細胞凋亡是維持機體內環境穩定的關鍵，并產生大量凋亡細胞外小泡（apoEV）。幾種類型的癌細胞表面由于Fas表達減少，因此能夠逃避Fas配體誘導的凋亡。然而，正常細胞來源的載脂蛋白EV是否能調節腫瘤生長尚不清楚。目前，有研究確定了apoEV在誘導多發性骨髓瘤（MM）凋亡中的作用，并提示了apoEV治療MM的潛力，該研究發表于2012年9月發表在《ACS NANO》，IF：15.881。

技術路線：

主要研究結果：
1. ApoEVs抑制多發性骨髓瘤進展

作者前期先分離與表征MSC衍生apoEVs。然后為了在體內測試MSC來源的apoEVs對MM的影響，作者通過尾靜脈將5TGM1骨髓瘤細胞輸注到NOD/SCID小鼠中，生成一個具有侵襲性的同基因MM小鼠模型（圖1A）。另外還發現apoEVs顯著延長MM小鼠的壽命、抑制腫瘤生長（圖1B-D）。免疫熒光染色和流式細胞分析進一步證實，與對照組相比，MM小鼠股骨骨髓中CD138+漿細胞和CD45+CD19 CD138+骨髓瘤細胞數量增加，ApoEVs顯著抑制MM小鼠病理浸潤的骨髓瘤細胞（圖1E，F）。

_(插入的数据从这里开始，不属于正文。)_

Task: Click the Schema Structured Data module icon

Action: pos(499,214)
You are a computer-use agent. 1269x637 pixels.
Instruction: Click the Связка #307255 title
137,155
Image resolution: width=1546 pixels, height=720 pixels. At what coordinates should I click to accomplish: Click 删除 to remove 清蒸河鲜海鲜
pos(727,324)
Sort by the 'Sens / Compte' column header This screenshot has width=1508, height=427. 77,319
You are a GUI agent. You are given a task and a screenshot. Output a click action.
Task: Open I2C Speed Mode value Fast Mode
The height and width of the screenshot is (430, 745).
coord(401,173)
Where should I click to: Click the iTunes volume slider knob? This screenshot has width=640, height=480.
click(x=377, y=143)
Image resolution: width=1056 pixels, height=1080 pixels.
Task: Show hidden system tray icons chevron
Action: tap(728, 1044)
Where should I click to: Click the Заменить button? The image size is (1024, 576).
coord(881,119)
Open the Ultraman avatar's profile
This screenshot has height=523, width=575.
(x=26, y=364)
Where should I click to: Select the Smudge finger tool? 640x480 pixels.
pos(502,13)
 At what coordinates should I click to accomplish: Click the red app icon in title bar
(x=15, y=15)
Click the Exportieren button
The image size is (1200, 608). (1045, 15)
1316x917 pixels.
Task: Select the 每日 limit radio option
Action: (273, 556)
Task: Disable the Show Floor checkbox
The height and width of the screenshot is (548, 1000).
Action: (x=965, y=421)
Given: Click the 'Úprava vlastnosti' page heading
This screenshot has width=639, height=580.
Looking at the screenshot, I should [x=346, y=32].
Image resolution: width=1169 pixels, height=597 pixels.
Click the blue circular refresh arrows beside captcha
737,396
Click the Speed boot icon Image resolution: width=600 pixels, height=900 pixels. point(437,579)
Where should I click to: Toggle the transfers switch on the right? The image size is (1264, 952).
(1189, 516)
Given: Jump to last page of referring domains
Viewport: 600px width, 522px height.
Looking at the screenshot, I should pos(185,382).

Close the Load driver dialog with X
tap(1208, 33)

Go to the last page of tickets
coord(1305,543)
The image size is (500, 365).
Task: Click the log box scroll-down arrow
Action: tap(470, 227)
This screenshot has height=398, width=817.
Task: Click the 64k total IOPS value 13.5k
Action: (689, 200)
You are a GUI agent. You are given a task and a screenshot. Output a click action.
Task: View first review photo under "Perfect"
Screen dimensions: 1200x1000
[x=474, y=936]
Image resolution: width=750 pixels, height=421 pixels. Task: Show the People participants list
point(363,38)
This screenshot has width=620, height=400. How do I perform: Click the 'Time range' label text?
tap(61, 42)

ELISA分析顯示，apoEV治療顯著降低MM小鼠升高的IgG2b水平（圖1G）。MicroCT和組織學分析顯示，5TGM1細胞接種后25天，骨小梁骨密度(BMD)和骨小梁體積分數下降，ApoEVs輸注顯著恢復MM小鼠的骨密度和BV/TV（圖1H，I）。此外，組織學分析顯示MM小鼠表現出嚴重的急性腎損傷，而apoEV治療顯著挽救了腎損傷（圖1J）。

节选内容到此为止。